Your objective: Please reproduce the stretch of the material below from the line containing "Given: Click the 列をxにマッピング 開始 field" through the end of the material, leaving out the pictures.
begin The data
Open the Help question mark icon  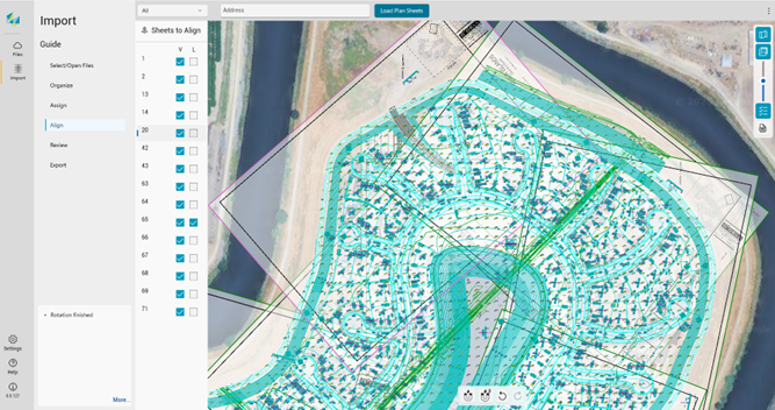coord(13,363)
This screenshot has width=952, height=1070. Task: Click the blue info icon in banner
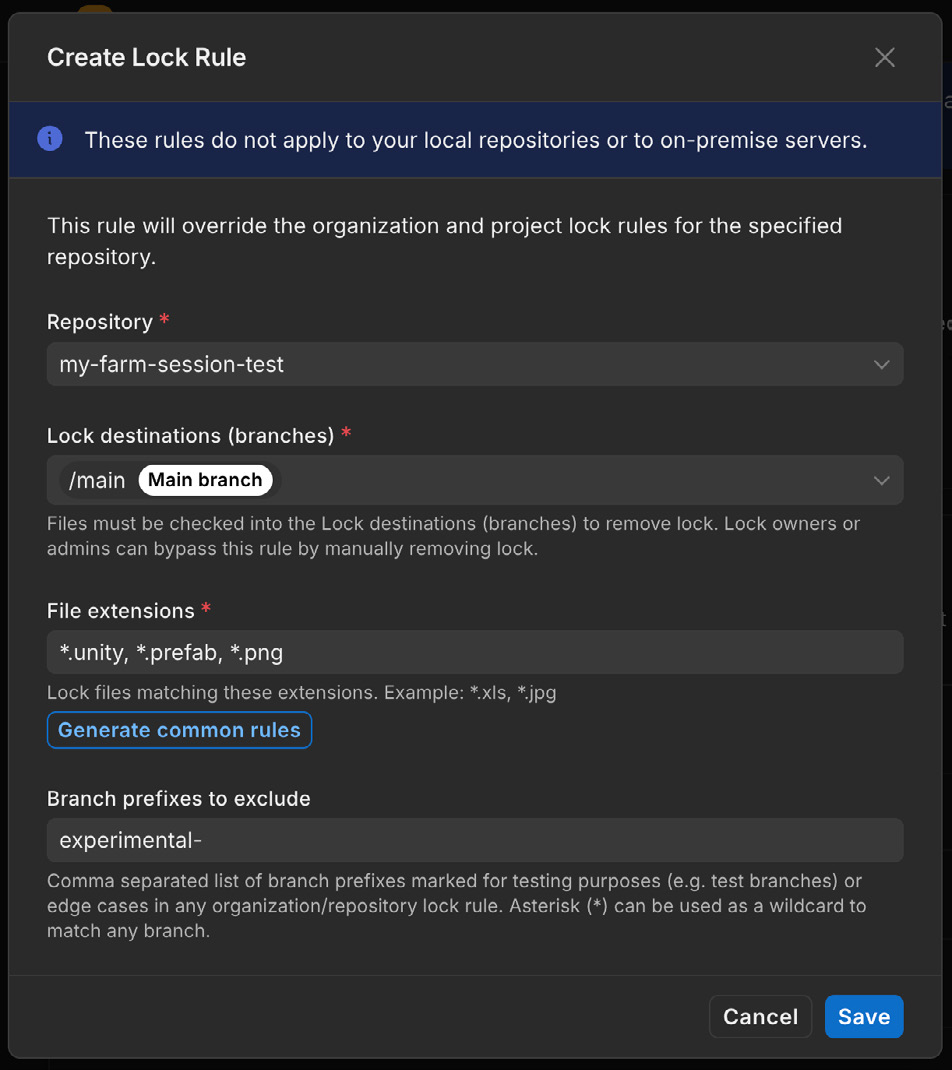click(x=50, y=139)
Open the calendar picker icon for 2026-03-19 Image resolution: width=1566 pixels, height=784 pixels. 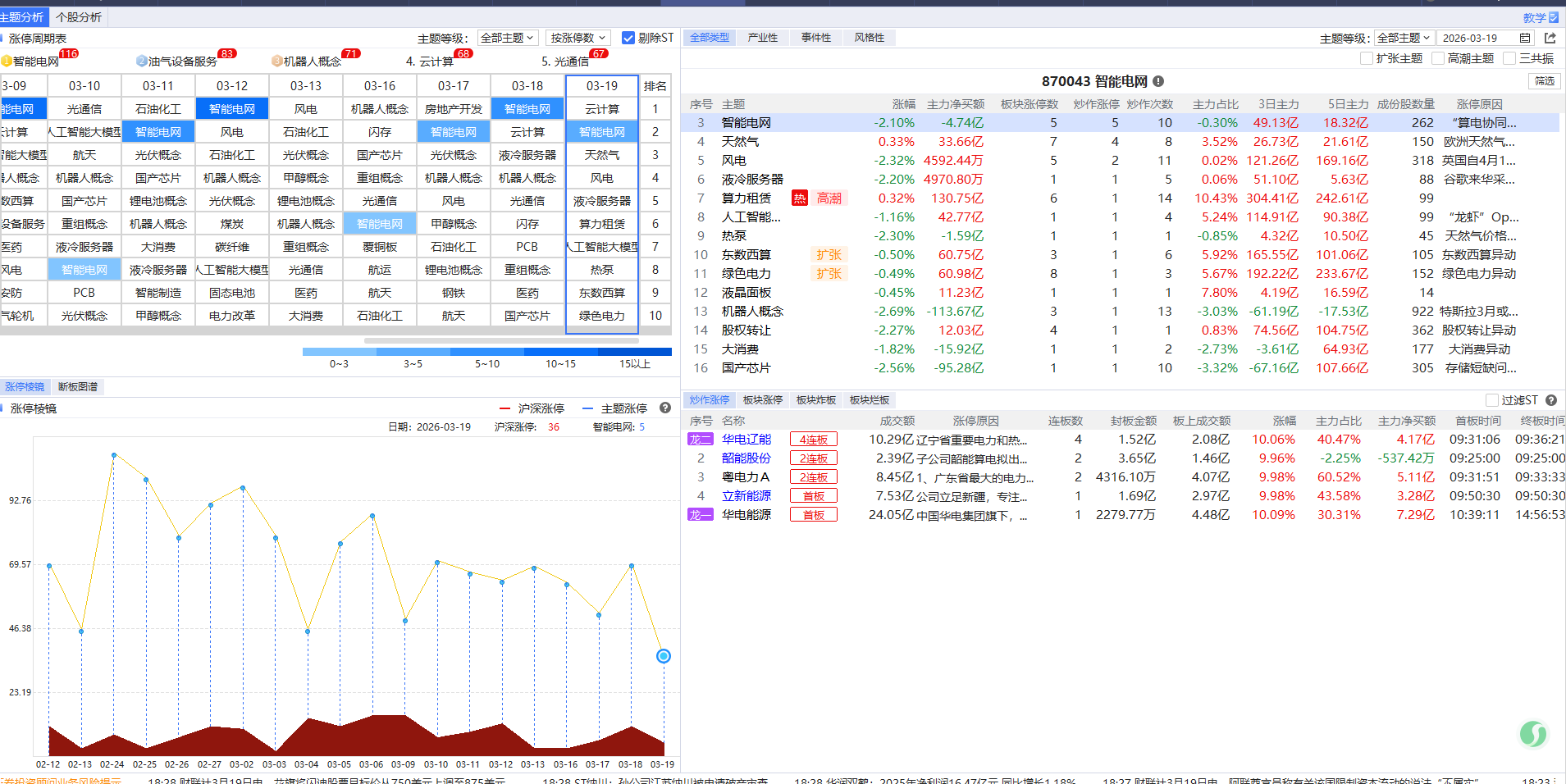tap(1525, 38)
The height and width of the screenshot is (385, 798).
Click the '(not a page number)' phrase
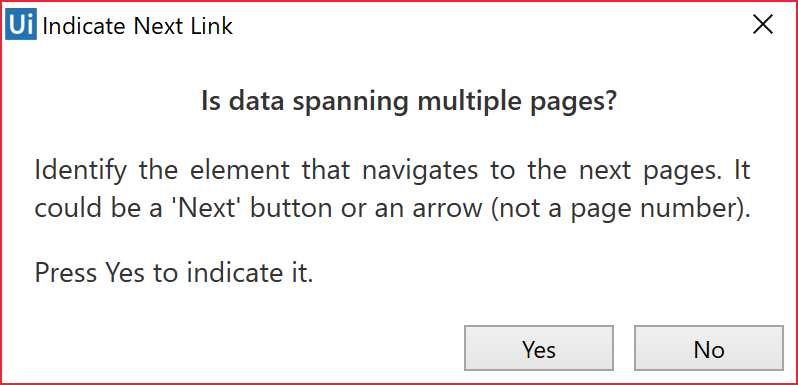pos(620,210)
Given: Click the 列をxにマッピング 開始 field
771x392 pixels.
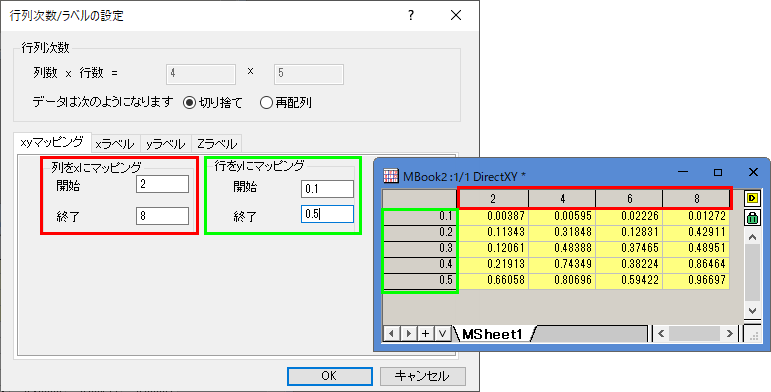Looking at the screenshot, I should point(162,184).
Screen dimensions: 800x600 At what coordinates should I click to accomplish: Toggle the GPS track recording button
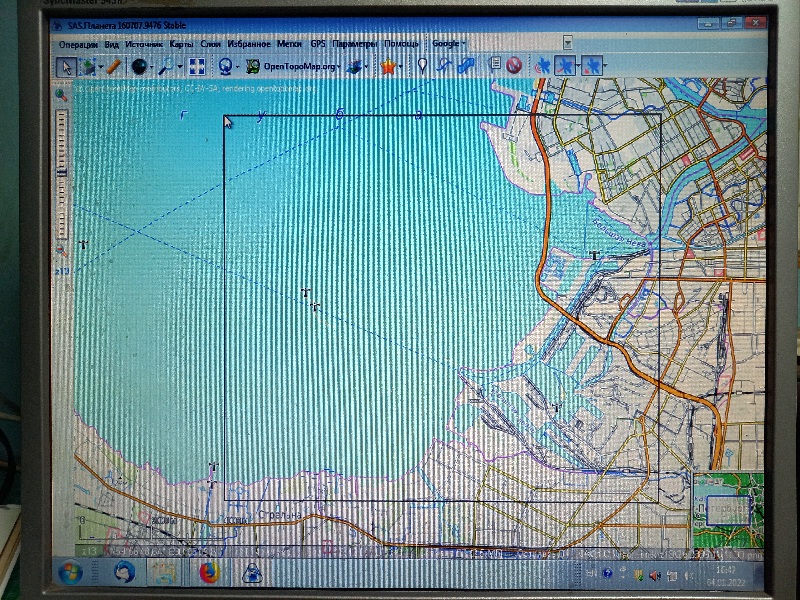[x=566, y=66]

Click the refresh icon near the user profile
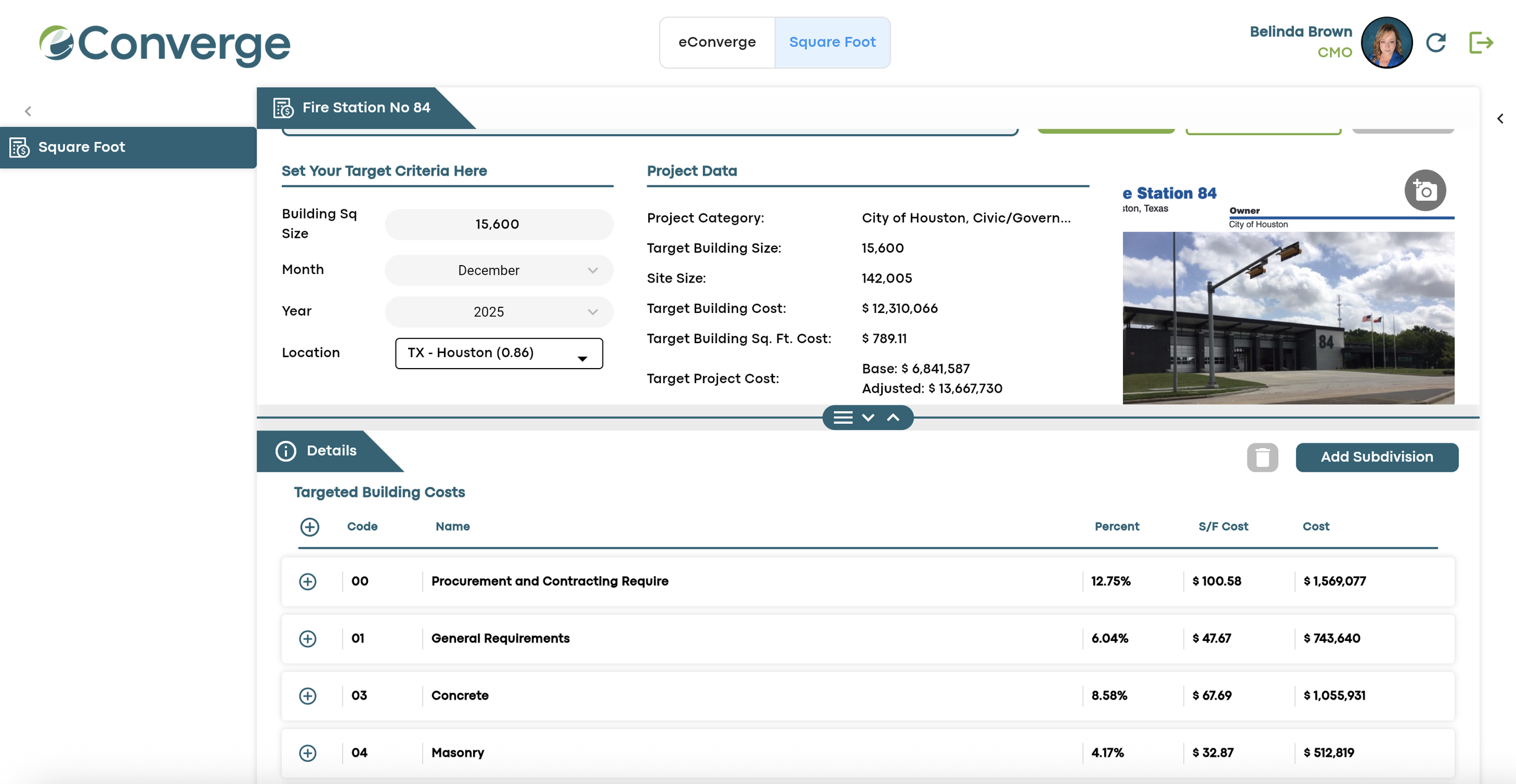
end The data
Solved problem:
Given: Click the 列をxにマッピング 開始 field
771x392 pixels.
Looking at the screenshot, I should point(162,184).
Screen dimensions: 800x600 At what coordinates should I click to accomplish: Toggle the GPS track recording button
[x=566, y=66]

Click the refresh icon near the user profile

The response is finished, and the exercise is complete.